Mr. Dalrymple's hands, thin and more used to pens than to cutlery - or garden spades - crossed soothingly over his full stomach as he leaned back in his chair. Mr. Dalrymple's housekeeper, a satisfied little smile on her broad, bony face, cleared the plates with strong hands, towering over the table. Charles Murray of Letho, who had eaten heartily but was younger and fitter, politely agreed. He had ridden some distance that day over unimpressive roads and had no particular wish to spend the evening digging in someone else's garden, even that of his old university tutor. It was early March and still bitterly cold in this broad valley by the Tay, and his fingers and toes were only just thawed out. Mr. Dalrymple's special brandy was excellent, the fire was good, the grey-green panelled dining room candlelit and cosy: his country estate at Letho was still some miles away but Mr. Dalrymple had offered him a bed for the night here in Newburgh and his horse was well stabled at the inn. Murray was in no hurry: he wanted only to stretch his legs towards the fireplace, cradle his brandy, and claik of old times. It was not immediately to be. 

'Come, anyway, and I shall show you the trees,' said Mr. Dalrymple. He had retired from teaching when his health grew poor, but a few years here on the banks of the Tay seemed to have rejuvenated him, to Murray's delight. Whether the gardening was a contributing factor or a result, he was not sure. 
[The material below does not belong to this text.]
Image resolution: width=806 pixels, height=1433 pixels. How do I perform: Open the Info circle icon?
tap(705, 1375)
He unfolded his long legs from beneath the table and followed Mr. Dalrymple out of the dining room and along a stone passage to the back of the house. Over his tutor's head he could see the passage descend a few steps before a door opened to the left to the kitchen, to judge by the smell of food. Ahead there was another door, closed at present, looking more like a sturdy outside door. The large key was already in the lock but Mr. Dalrymple merely turned the handle, and led the way down even more steps into a steep, sharp garden, so steep that although the walls were over six feet tall, from the house one could see straight over the wall at the foot of the garden, over the assortment of busy little houses in the broad river valley, and down to the serried masts in the harbour, fishing boats unloading salmon, and even ships transferring cargo to smaller craft for the ongoing journey to Perth. Lights were beginning to spring out of the twilight, swaying on mastheads, warming windows, reflecting in the dark water. Swooping specks of rooks inspected treetop roosts. The sun had nearly vanished in a winter-lit sky: it was going to be another frosty night. 
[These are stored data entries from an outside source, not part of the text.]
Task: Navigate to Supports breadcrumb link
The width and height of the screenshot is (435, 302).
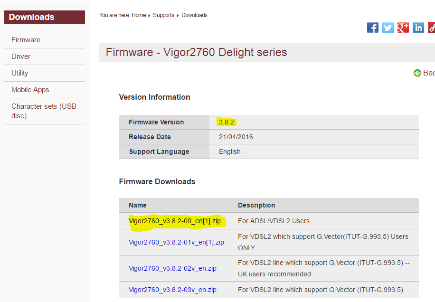Action: coord(163,15)

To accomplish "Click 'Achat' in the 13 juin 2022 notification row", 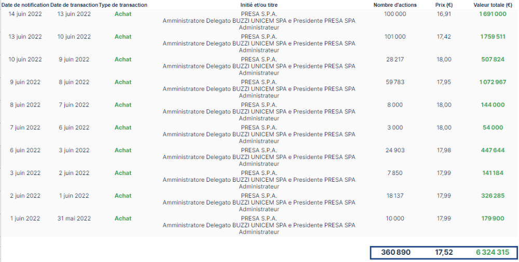I will coord(123,37).
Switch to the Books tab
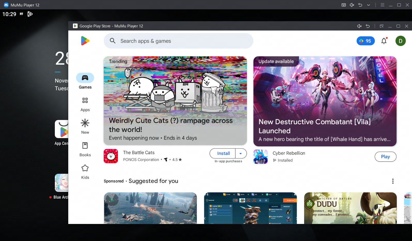The image size is (412, 241). (x=85, y=149)
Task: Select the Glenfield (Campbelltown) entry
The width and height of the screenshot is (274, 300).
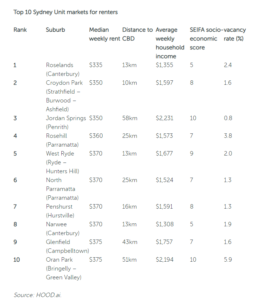Action: coord(68,247)
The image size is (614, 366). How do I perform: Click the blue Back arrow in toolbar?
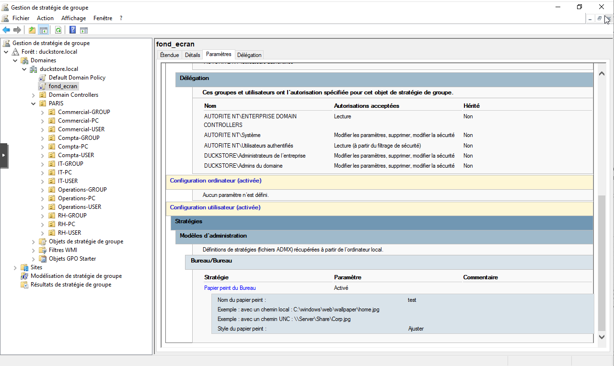(6, 30)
'You know all this was land belonging to Lindores Abbey,' Mr. Dalrymple was explaining, his face beginning to blur in the dusk. Murray pulled himself back at the practised tutorial tone of the old clergyman. 

'I had some idea of that ...' he agreed. He had read most of his grandfather's books, some of which were about Fife. 

'Specifically, these were the orchards here beside the river. Nearly every garden in the town has old apple trees in it, good ones, too. The sons and daughters, or grandsons and granddaughters, of the very trees attended by the monks themselves. A notion which appeals to me greatly, you can imagine, as a man of the cloth - reformed - myself. 

'I have brought on these two trees from seed and now they are ready to replace this poor old fellow.' He patted a thick trunk standing amongst three or four other trees on the grassy slope. The way it shuddered showed its roots were no longer sound, and a couple of branches already lay on the frosty grass, easily snapped off, ready firewood. A man was indeed gathering them into handy bundles, breaking them in thick, strong hands. His boots were rooted in the grass, feet apart, brown skin like tree bark, his bare head stubbly. 

'The gardener, Adam,' said Mr. Dalrymple, with a wrinkle of his eyebrows to show that all the wry comments had been made. Adam nodded, shining clear, blue, innocent eyes on Murray. Not quite the full pint, thought Murray, unjudging. He smiled at Adam: he liked gardeners, on the whole.